#### Exercise details:
Restate the records exactly. Include all of them.

[Saved entries]
------------------------------
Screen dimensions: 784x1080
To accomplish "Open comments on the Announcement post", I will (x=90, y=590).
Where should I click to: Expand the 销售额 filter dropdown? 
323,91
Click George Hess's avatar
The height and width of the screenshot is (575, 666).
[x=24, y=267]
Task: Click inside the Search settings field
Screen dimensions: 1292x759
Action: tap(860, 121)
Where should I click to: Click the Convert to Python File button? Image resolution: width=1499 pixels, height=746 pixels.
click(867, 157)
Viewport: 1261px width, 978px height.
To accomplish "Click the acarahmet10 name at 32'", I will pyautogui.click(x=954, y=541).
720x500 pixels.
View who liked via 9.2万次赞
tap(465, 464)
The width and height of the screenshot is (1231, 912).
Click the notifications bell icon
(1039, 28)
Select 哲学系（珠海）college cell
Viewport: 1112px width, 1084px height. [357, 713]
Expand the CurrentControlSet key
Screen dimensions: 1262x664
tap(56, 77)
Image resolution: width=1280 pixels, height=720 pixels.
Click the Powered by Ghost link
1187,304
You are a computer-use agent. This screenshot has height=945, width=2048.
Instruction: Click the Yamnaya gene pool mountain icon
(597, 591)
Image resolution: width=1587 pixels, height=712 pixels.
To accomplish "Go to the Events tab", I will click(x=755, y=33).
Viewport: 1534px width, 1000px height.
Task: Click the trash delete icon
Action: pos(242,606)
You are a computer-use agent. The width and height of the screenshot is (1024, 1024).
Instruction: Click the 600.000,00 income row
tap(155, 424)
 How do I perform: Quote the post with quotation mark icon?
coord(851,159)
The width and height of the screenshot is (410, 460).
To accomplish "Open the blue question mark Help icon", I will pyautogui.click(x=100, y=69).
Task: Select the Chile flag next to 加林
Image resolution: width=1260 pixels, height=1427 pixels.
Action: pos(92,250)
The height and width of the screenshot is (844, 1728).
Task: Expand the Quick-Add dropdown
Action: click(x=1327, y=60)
------------------------------
#### Your response:
Screen dimensions: 784x1080
To accomplish "Open comments on the Announcement post", I will (x=90, y=590).
Where should I click to: Expand the 销售额 filter dropdown? 
323,91
Click George Hess's avatar
The height and width of the screenshot is (575, 666).
[x=24, y=267]
Task: Click inside the Search settings field
Screen dimensions: 1292x759
Action: tap(860, 121)
Where should I click to: Click the Convert to Python File button? Image resolution: width=1499 pixels, height=746 pixels.
click(867, 157)
Viewport: 1261px width, 978px height.
To accomplish "Click the acarahmet10 name at 32'", I will pyautogui.click(x=954, y=541).
720x500 pixels.
View who liked via 9.2万次赞
tap(465, 464)
The width and height of the screenshot is (1231, 912).
Click the notifications bell icon
(1039, 28)
Select 哲学系（珠海）college cell
Viewport: 1112px width, 1084px height. [357, 713]
Expand the CurrentControlSet key
Screen dimensions: 1262x664
tap(56, 77)
Image resolution: width=1280 pixels, height=720 pixels.
Click the Powered by Ghost link
1187,304
You are a computer-use agent. This screenshot has height=945, width=2048.
Instruction: Click the Yamnaya gene pool mountain icon
(597, 591)
Image resolution: width=1587 pixels, height=712 pixels.
To accomplish "Go to the Events tab", I will click(x=755, y=33).
Viewport: 1534px width, 1000px height.
Task: Click the trash delete icon
Action: pos(242,606)
You are a computer-use agent. The width and height of the screenshot is (1024, 1024).
Instruction: Click the 600.000,00 income row
tap(155, 424)
 How do I perform: Quote the post with quotation mark icon?
coord(851,159)
The width and height of the screenshot is (410, 460).
To accomplish "Open the blue question mark Help icon", I will pyautogui.click(x=100, y=69).
Task: Select the Chile flag next to 加林
Image resolution: width=1260 pixels, height=1427 pixels.
Action: pos(92,250)
The height and width of the screenshot is (844, 1728).
Task: Expand the Quick-Add dropdown
Action: click(x=1327, y=60)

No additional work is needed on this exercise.